Patrick W. CAREY, Editor, American Catholic Religious Thought, the shaping of a theological and social tradition. Milwaukee: Marquette University Press, 2004. pp 486. $37.00 pb ISBN 0-87462-696-X.
Reviewed by Francis BERNA, OFM, La Salle University, Philadelphia, PA 19141

With the recent presidential campaign, and the post-election analysis about "moral values" one appreciates all the more the quality of debate in Carey's text. Here one can find a depth of thought and analysis absent in the current rhetoric. The editor of this fine collection of primary texts introduces the work as material for a course at Marquette University. If he taught the course this fall of 2004, it must have been a wonderful experience for his students.

Before moving into the collection of writings, Carey provides an excellent survey of American Catholic thought. He notes correctly that the great theological works from the shores of this "new land" come not from the speculative musings of systematic minds, but rather from attempts to articulate the "right place" for the Catholic Church in a pluralist society. As in the present moment, the finding of that right place in American culture simultaneously holds the Church in tension with Roman culture. This historical and cultural reality provides the field in which some of the best American Catholic theology grows.

Carey's overview of American Catholic thought from 1784 to 1960 captures all of the major movements. With clarity of language and precision of thought he explains the subtleties of Americanism, Modernism and Neo-Thomism. The text gives a heavy accent to Social Justice noting the diversity of Catholic opinion on slavery and the right of a worker to a just wage.

The great variety of genre in the collected works can challenge the reader to shift from a popular sermon or column from The Catholic Worker to the more abstract philosophy in an apologetic text or an address to a learned audience. A short biography for each author along with the identification of key ideas that introduces each primary source alleviates the challenge for the reader not using the text in a university course.

The great variety of authors includes the better-known giants—John England, Orestes Brownson, Isaac Hecker, Martin Spalding, John Ireland, Dom Virgil Michel and John Courtney Murray. He also includes some better and lesser well-known figures, not all of them great theologians, Fathers Charles White and Edward Purcell, John Cooper, Edward McGlynn and John Zybura among others. Quite enjoyably one gets to sit with the words of the only woman, Dorothy Day.

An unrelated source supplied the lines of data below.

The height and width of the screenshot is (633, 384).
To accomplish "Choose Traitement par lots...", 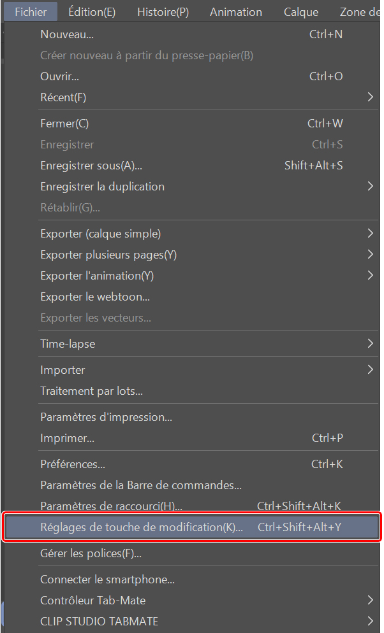I will click(91, 391).
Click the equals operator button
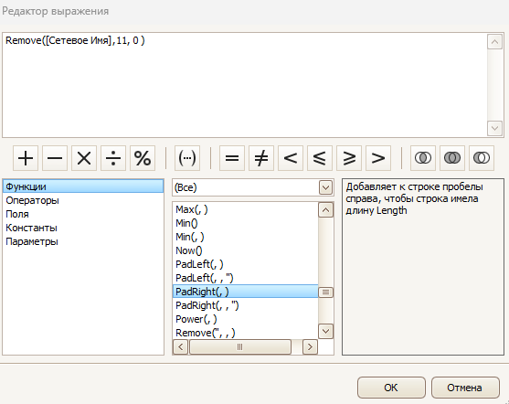509x404 pixels. (x=232, y=158)
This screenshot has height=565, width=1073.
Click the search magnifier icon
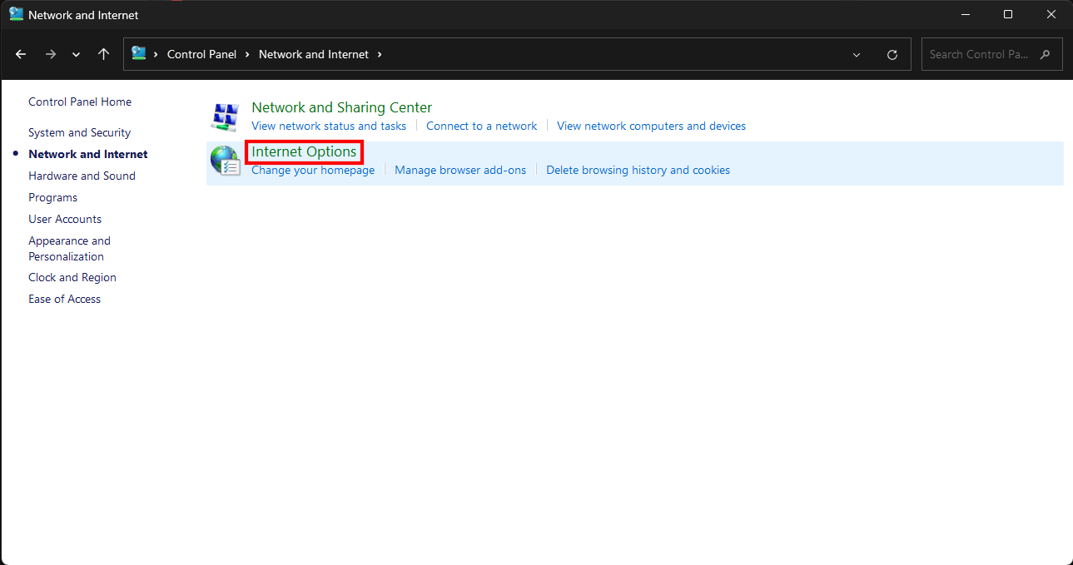(x=1046, y=54)
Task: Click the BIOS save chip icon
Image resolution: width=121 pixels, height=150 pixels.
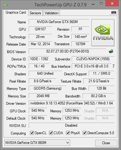Action: click(111, 51)
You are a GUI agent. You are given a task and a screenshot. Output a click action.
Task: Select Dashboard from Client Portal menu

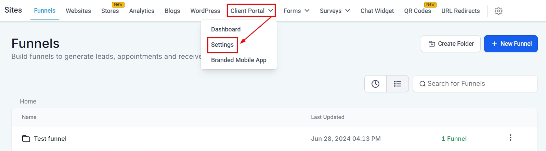coord(226,29)
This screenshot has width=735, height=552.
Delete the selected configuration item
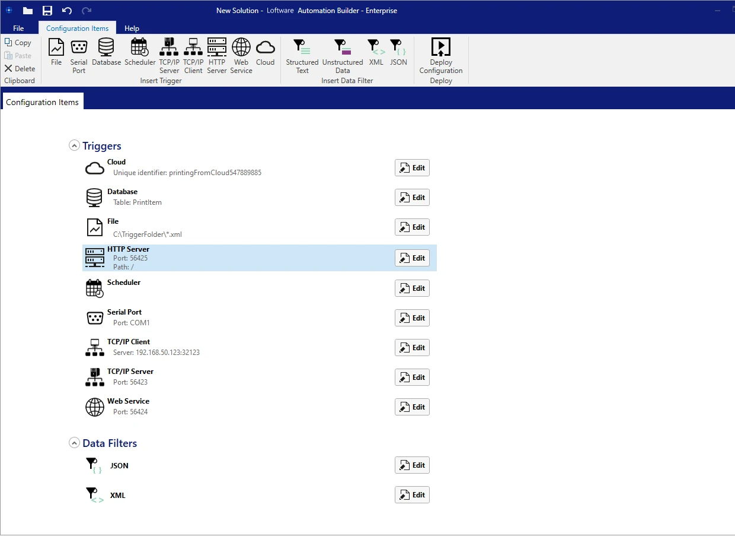(x=20, y=68)
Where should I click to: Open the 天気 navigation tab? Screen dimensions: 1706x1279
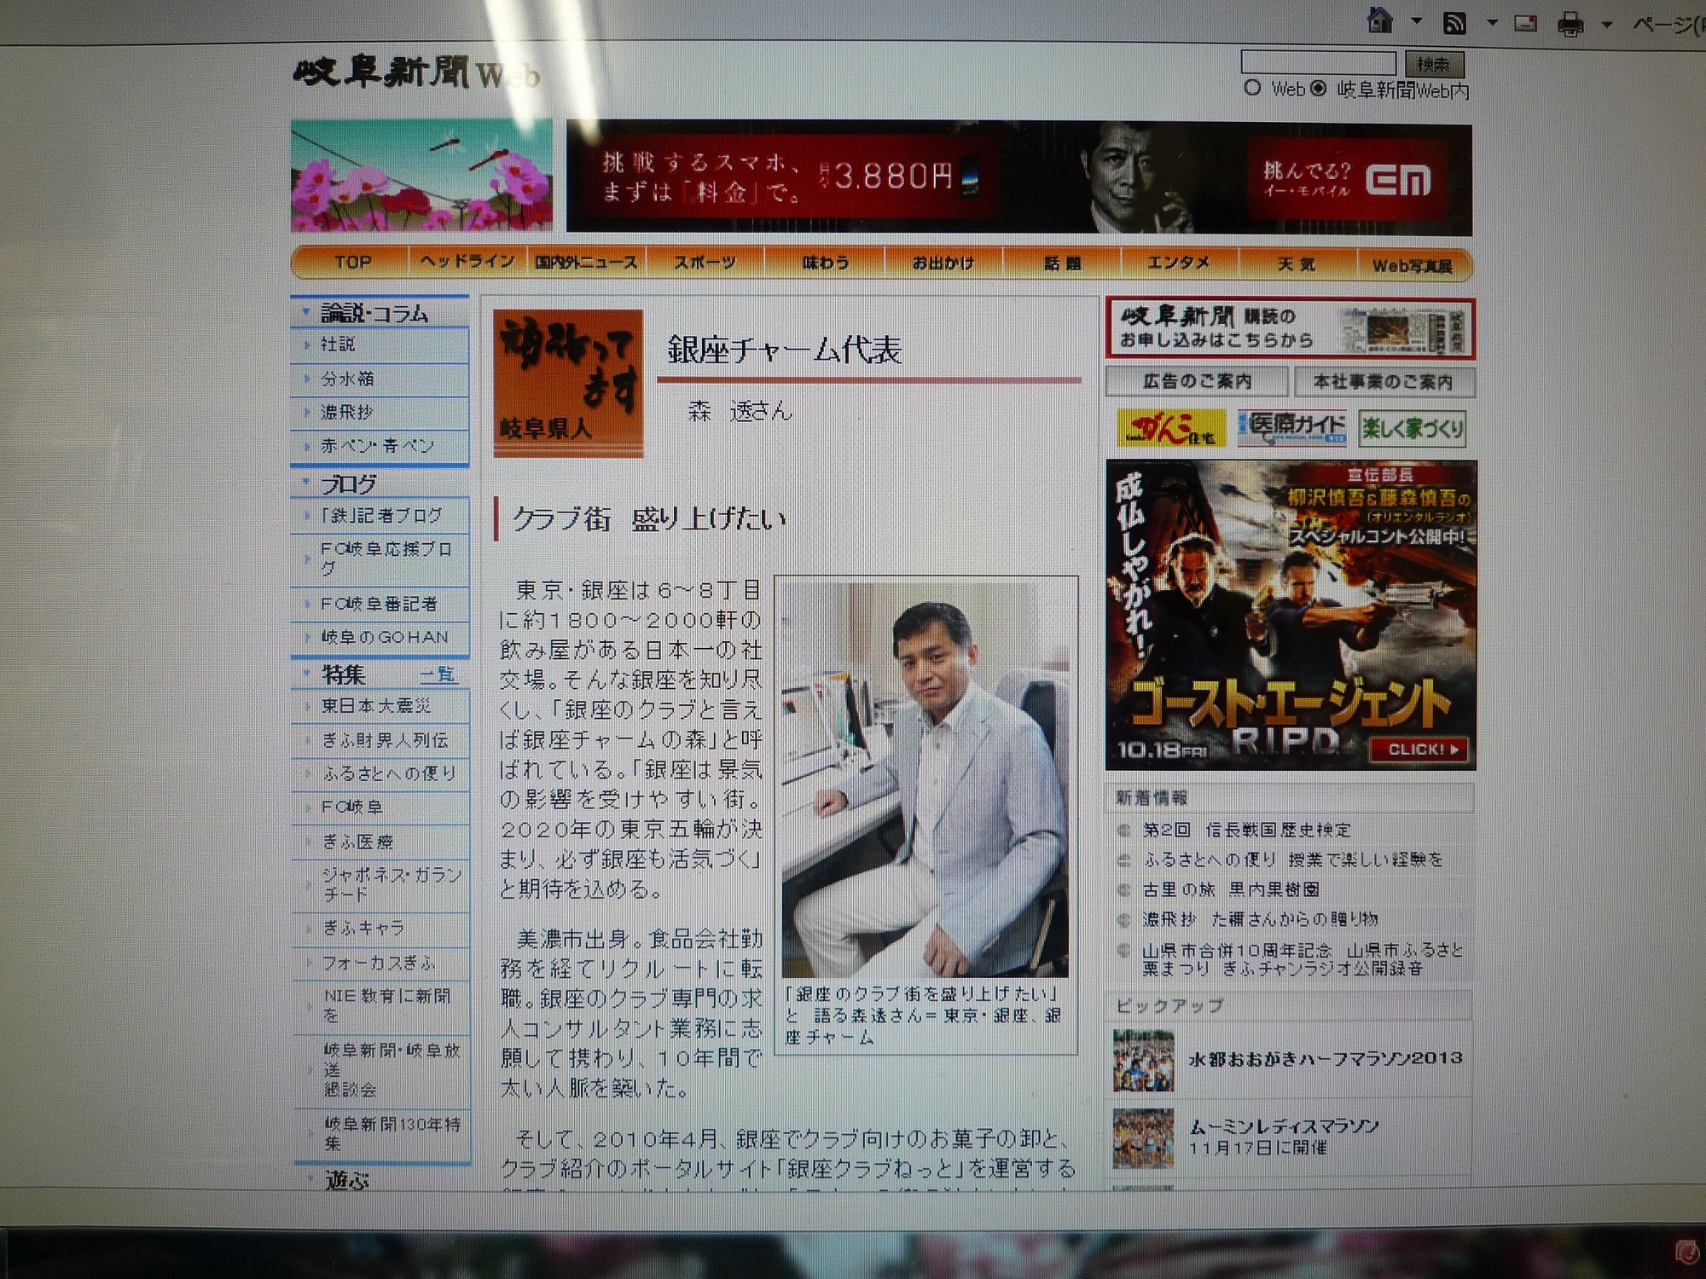(x=1296, y=264)
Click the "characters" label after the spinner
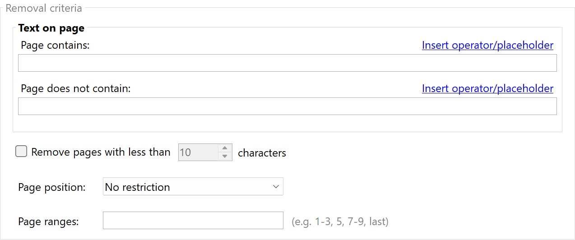The image size is (575, 240). point(262,153)
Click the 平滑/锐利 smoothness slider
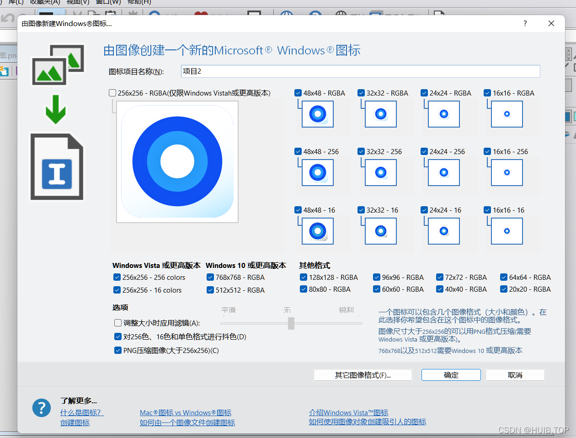Image resolution: width=576 pixels, height=438 pixels. (x=291, y=323)
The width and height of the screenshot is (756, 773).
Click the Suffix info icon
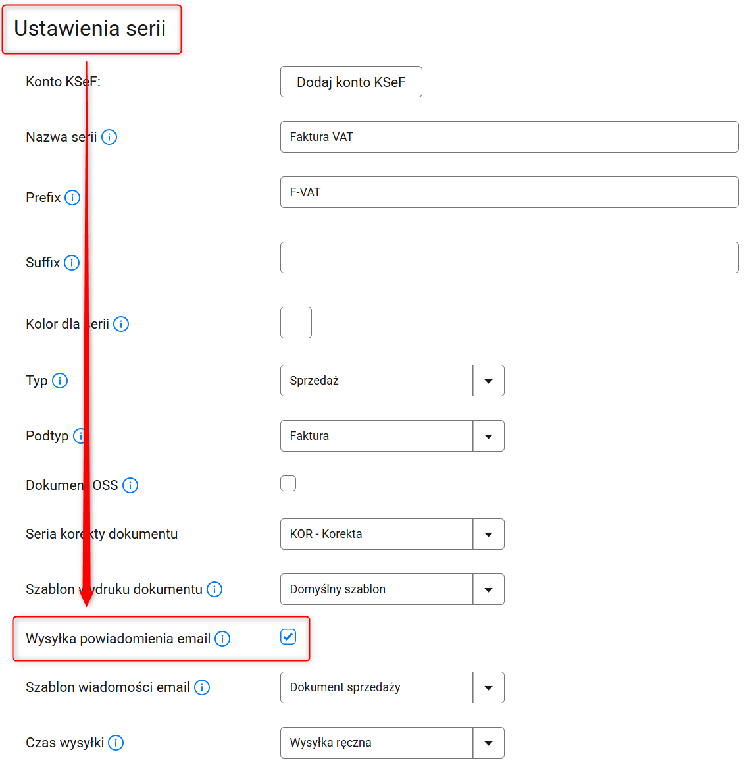72,263
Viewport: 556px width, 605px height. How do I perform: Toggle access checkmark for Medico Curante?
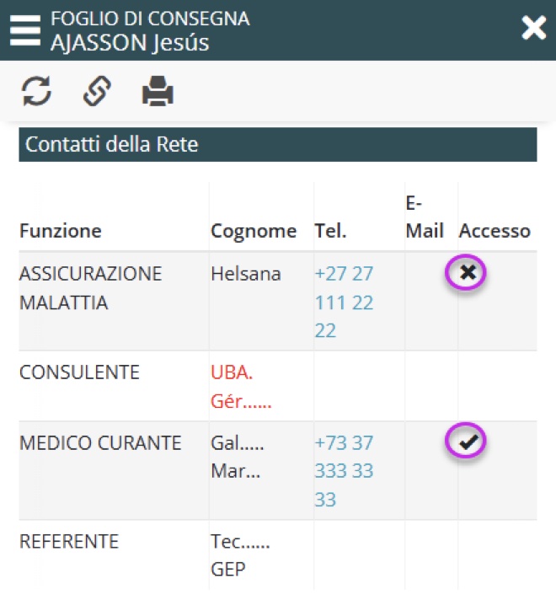point(468,442)
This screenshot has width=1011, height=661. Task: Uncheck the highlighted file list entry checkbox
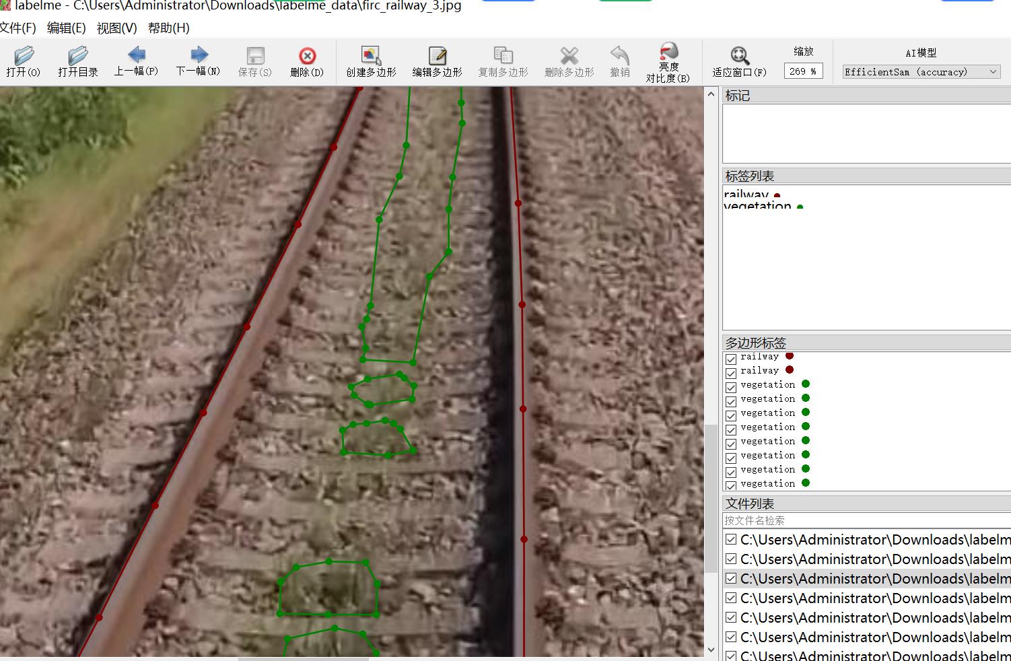click(731, 578)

While no part of the text should be left unread, in our current political climate the words of some authors speak loudest. John England writes, "I would not allow to the Pope, or to any bishop of our church, outside this Union, the smallest interference with the humblest vote at our most insignificant balloting box. He has no right to such interference" (129). He argues forcefully for the distinction between spiritual authority and the regulation of human government and civil concerns.

Similarly, especially for those who long to hold the mantle of Thomas Aquinas, Zybura's "Foreward" to his translation of Bruni's text Progressive Scholasticism provides stirring insight. Reflecting on the great achievements of scholastic thought and its revival under Pope Leo XIII, Zybura writes, "It is this same viewpoint which teaches us that even the most precious achievements must be understood as historically conditioned. It is a remedy against a merely slavish reiteration of the past, and keeps the eye steadily fixed on the real problems" (384). He continues, "We are to rethink the doctrines of Aquinas, or better, to think as he would think, to work as he would work, to employ the methods that he would employ..." (389).

Frustrated perhaps by a kind of rubricism in current liturgical debate, one might be heartened by Michel's insistent connections between the communion of the Eucharist and the communion of the human family in justice. Every reader ought to be moved with Day's reminder from St. Francis de Sales, "we are all called to be saints" (406). Likewise, echoing words she uses to define her own life, Day draws on Dostoyevsky, "Love, it is a beautiful word, but as Fr. Zossima said, LOVE IN PRACTICE IS A HARSH AND DREADFUL THING COMPARED TO LOVE IN DREAMS" (416).

Carey makes it perfectly clear that when American Catholics think - whether cleric or lay—a healthy tension arises. Living the tension constitutes life, a life that always demands further thought. One might liken campaign slogans to beautiful words and dreams. Perhaps the greatest gift that Catholics might bring to the contemporary pluralist American scene is the gift of that harsh and dreadful thing - a love that includes rather than excludes.